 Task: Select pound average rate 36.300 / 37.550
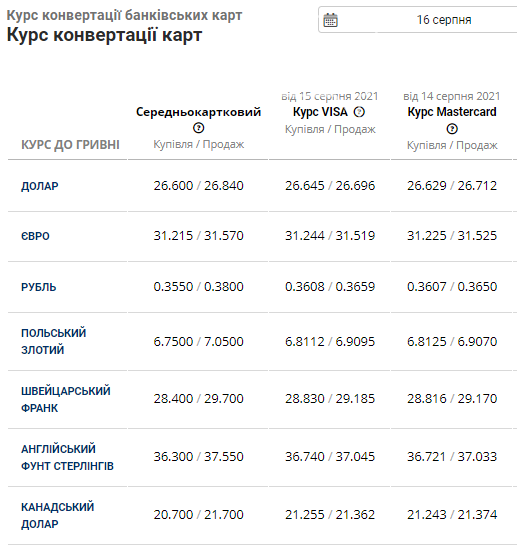click(x=198, y=457)
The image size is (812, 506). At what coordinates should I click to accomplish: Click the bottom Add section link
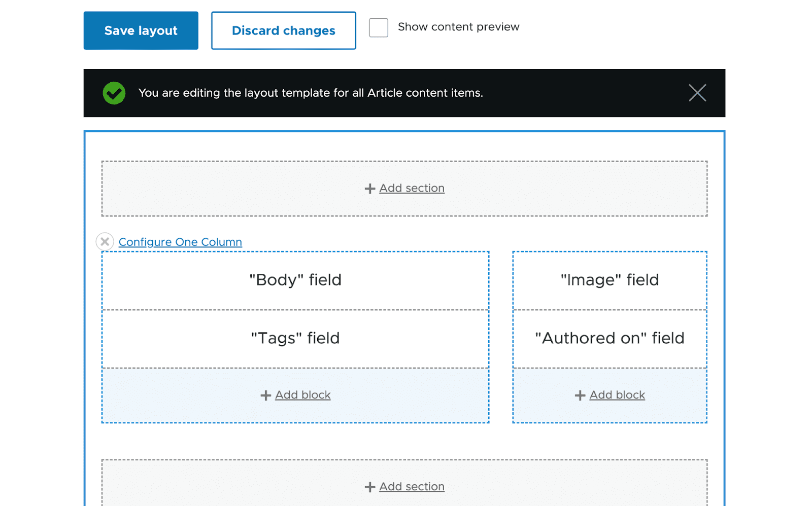pyautogui.click(x=412, y=487)
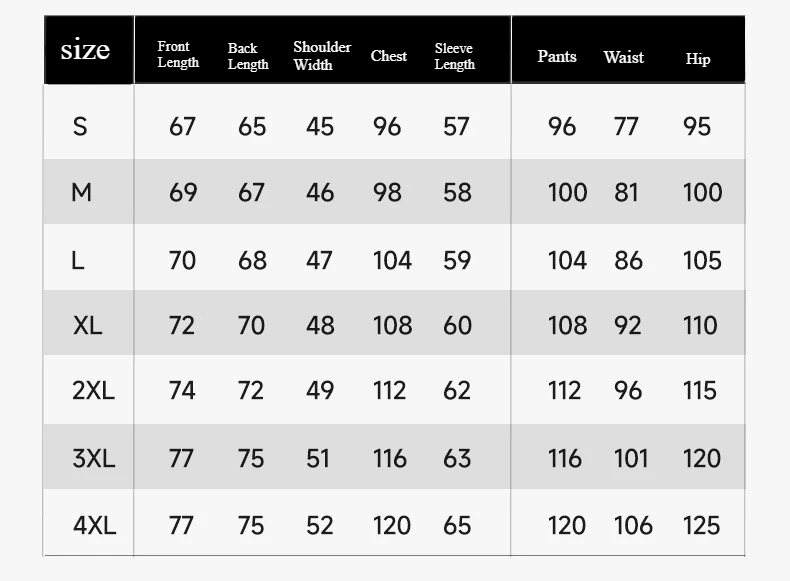Click the 3XL size row label

[x=94, y=459]
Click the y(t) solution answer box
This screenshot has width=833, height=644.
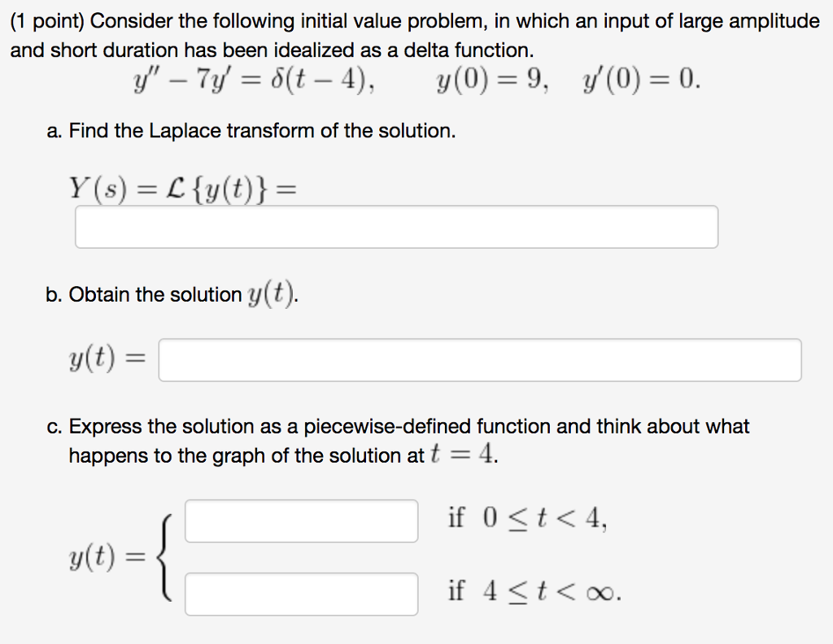[480, 358]
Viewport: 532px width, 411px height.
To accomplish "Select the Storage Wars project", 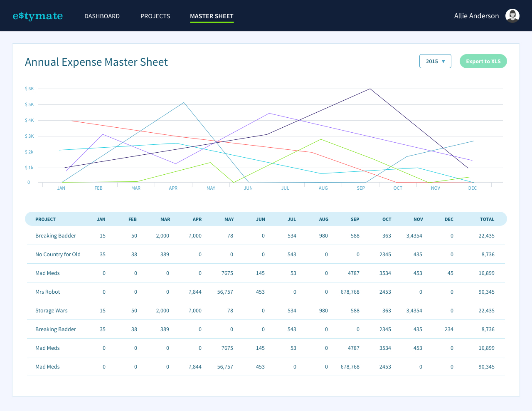I will point(51,310).
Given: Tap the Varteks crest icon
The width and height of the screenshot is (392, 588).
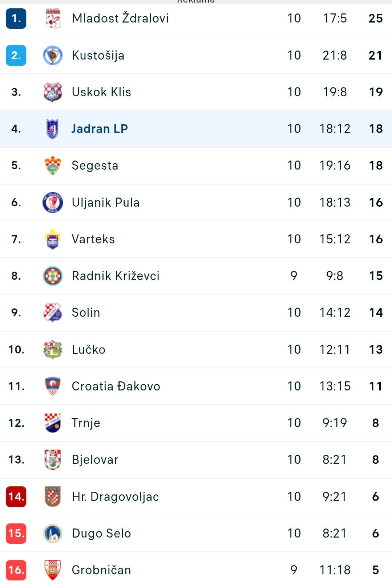Looking at the screenshot, I should pyautogui.click(x=53, y=239).
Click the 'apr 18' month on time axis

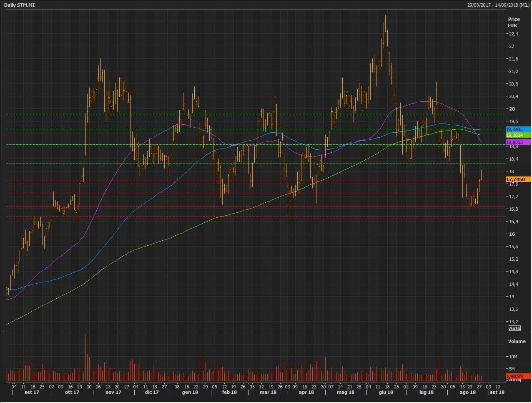(306, 392)
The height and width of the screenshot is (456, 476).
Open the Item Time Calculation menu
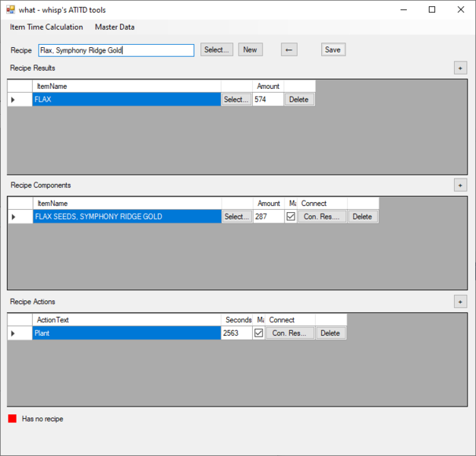(46, 27)
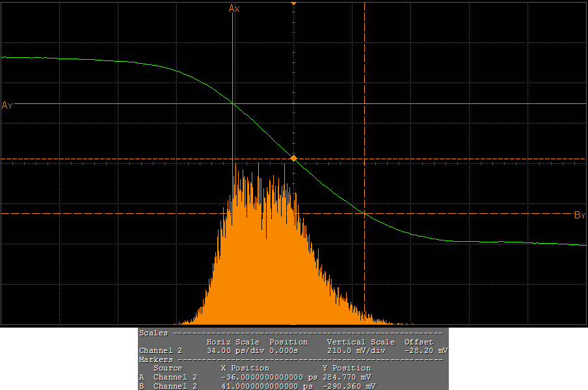This screenshot has width=588, height=390.
Task: Click the 34.00 ps/div horizontal scale value
Action: (232, 350)
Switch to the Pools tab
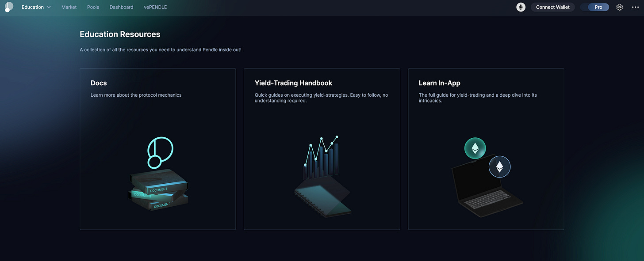Image resolution: width=644 pixels, height=261 pixels. pos(93,7)
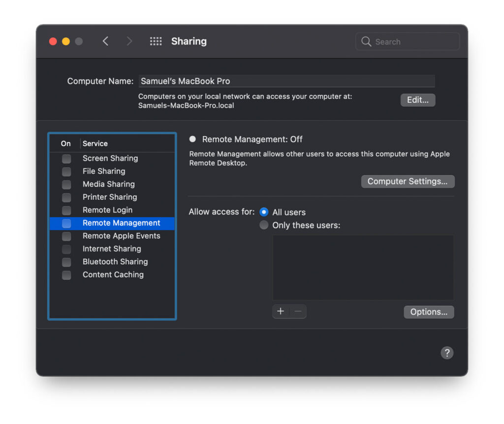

..........

• **HOW TO COMPLETE THIS TASK**: An exact copy of the lines from the one with "Click the 'apr 18' month on time axis" through the end of the entries above, both included, is the whole answer. It contains no pictures.

• **TASK SOLUTION**:
Click the 'apr 18' month on time axis

(306, 392)
The height and width of the screenshot is (456, 476).
Open the Item Time Calculation menu
(46, 27)
This screenshot has width=588, height=390.
Task: Click the 34.00 ps/div horizontal scale value
Action: (232, 350)
Switch to the Pools tab
Image resolution: width=644 pixels, height=261 pixels. pos(93,7)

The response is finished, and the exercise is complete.